● Dataset excerpts

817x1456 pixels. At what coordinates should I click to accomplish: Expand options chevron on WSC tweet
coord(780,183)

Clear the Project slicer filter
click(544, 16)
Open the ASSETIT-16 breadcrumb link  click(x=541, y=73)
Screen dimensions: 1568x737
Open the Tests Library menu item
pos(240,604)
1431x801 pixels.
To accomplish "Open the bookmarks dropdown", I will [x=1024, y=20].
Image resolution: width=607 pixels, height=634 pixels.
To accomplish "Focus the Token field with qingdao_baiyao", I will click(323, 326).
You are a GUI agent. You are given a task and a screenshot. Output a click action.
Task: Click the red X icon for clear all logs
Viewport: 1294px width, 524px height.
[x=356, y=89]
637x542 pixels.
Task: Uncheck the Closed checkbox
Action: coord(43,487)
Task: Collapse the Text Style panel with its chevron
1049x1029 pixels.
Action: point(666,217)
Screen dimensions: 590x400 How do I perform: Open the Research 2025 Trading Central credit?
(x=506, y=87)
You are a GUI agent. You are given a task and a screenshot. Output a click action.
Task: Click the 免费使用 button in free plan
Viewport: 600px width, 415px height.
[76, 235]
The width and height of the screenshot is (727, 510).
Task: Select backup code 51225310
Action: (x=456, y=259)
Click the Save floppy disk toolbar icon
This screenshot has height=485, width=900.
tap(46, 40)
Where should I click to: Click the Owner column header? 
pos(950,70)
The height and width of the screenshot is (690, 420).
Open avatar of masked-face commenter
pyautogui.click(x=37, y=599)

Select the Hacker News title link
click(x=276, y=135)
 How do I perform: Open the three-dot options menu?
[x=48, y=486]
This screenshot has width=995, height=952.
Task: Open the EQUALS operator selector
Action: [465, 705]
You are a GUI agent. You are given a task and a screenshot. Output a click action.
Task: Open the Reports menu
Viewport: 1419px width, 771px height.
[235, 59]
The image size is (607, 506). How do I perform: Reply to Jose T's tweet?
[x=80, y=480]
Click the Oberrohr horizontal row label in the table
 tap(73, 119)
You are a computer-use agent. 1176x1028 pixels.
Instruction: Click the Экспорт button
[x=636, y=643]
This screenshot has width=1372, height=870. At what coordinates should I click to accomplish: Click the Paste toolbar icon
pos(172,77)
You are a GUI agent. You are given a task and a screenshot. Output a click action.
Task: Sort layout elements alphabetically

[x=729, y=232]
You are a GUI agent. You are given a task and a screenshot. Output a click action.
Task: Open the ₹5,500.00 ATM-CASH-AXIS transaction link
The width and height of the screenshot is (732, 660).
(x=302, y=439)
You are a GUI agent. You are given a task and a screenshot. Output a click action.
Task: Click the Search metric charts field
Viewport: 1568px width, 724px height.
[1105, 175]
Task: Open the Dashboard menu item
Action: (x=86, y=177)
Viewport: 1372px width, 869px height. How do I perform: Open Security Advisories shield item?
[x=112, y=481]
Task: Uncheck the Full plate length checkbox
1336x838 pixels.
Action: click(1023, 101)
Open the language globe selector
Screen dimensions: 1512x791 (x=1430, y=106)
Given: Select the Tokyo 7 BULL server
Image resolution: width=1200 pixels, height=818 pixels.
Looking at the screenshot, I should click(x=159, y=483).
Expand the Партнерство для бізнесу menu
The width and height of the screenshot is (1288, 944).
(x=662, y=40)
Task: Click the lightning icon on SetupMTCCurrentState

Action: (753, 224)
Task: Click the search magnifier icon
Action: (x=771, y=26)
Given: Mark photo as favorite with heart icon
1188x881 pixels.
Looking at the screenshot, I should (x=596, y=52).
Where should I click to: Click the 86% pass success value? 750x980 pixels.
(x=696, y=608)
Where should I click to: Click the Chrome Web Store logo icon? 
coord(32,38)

● What is expected
Throughout the material above, report each line holding the word "field".

● Answer section
To accomplish "Focus the Token field with qingdao_baiyao", I will click(323, 326).
Task: Click the Search metric charts field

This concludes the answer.